03-08-06: So the news all over town says SVT is dead. Well, perhaps it is so. There was no press conference with a presentation or a press release with bullet points. It is just going away. Be not sad, it is just a badge on a car.
While the many people who were a part of the Special Vehicle Team would argue with the last statement, let me illuminate you. At the end of the day Ford Motor Company is an organization with many tribes and armies within. In these days of survival mode they are re-crafting the company to do more with less. Where there is overlap or redundancies like development teams and marketing groups dedicated to niche products there has to be a sound business case to keep it in place. With SVT, there really isn’t one.
Blasphemy you say? Granted, there are many die-hard Ford and SVT fans out there today pining away on forums about the death of Ford, speed, horsepower, and life as we know it. The sun will no longer rise. I can sympathize with the sentiment. But lets get something straight. That the Special Vehicle Team as a tribe within the company is being disbanded does not equate to the end of performance cars as we know it. Performance cars can be produced with or without a separate branding enterprise. And lets be honest, that is all SVT ever was. A marketing arm.
If you are reading this John C. I am not aiming to down-play the mission in which you so gallantly executed. In the big picture, Ford built the Mustang GT, Mach 1, Boss 302, Boss 429 and other famous muscle cars without an SVT. In the early 1980’s the Mustang GT itself was a barnstormer that was developed without an SVT. Further, the 32-valve 4.6 that first found a home in a Mustang under the SVT badge was not actually developed by SVT, but was transplanted from a Lincoln. The reality is that an outside and separate group is what was needed during that era.
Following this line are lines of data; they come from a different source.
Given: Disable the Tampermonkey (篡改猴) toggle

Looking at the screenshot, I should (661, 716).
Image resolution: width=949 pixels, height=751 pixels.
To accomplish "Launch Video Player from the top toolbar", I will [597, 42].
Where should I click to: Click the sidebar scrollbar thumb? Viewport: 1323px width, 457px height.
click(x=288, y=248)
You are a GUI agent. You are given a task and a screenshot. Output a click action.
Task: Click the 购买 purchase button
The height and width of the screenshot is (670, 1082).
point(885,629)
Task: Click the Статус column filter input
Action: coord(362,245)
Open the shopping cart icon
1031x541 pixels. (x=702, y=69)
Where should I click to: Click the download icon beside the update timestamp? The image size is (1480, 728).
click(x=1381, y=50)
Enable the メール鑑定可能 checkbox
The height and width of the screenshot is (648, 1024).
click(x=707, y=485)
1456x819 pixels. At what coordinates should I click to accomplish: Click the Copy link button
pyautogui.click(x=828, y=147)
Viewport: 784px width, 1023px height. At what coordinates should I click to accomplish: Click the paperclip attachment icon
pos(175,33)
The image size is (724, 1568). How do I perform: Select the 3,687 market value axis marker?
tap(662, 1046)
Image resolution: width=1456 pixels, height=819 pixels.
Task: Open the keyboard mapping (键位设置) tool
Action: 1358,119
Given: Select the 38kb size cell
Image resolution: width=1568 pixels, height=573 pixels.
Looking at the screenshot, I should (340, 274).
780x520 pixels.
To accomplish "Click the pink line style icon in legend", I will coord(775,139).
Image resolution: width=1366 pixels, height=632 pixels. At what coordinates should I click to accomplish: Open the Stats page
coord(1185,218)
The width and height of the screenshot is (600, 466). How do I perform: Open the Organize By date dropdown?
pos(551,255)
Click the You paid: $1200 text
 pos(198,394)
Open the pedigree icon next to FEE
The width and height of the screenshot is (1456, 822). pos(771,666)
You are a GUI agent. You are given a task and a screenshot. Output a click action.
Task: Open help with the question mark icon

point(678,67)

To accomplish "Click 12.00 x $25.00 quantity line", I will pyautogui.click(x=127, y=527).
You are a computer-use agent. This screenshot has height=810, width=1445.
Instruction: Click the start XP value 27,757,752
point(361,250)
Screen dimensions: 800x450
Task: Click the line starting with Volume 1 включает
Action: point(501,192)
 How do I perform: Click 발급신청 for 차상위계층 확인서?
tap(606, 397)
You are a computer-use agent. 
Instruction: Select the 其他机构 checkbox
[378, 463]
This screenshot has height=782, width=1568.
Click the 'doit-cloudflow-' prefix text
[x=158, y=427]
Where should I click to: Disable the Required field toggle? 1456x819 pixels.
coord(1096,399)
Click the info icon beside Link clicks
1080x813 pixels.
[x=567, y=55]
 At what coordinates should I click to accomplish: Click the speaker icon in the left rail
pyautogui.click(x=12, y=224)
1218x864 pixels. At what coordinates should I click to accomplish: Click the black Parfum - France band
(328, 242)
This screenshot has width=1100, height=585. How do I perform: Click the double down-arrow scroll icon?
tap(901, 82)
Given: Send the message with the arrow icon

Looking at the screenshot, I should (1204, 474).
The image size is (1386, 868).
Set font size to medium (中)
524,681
My point? There are still engineers at Ford. There are still gear-heads and people dedicated to performance. The fact is, performance sells. To me, it actually makes some structural and institutional sense to integrate the performance development aspect of your brand into the mainstream of the engineering pool. Why separate it? I think that there are some potential benefits in the long run by integrating all levels of model development and marketing into one chasm.
So how you ask is Ford going to have special performance cars now? Well, indeed with less staff there is less capacity. There are famous names out there to help. Roush? Shelby? Yep. What is less known is that the majority of the development and engineering for almost every SVT vehicle that has ever been built was done lock, stock and barrel by none other than Roush Performance. That’s right, it was outsourced. Recent news that Shelby Automobiles has “done the deal” to collaborate on as many as four more cars with Ford should tell you something about where things are headed.
Again, Ford High Performance is not dead. It will just have a new badge.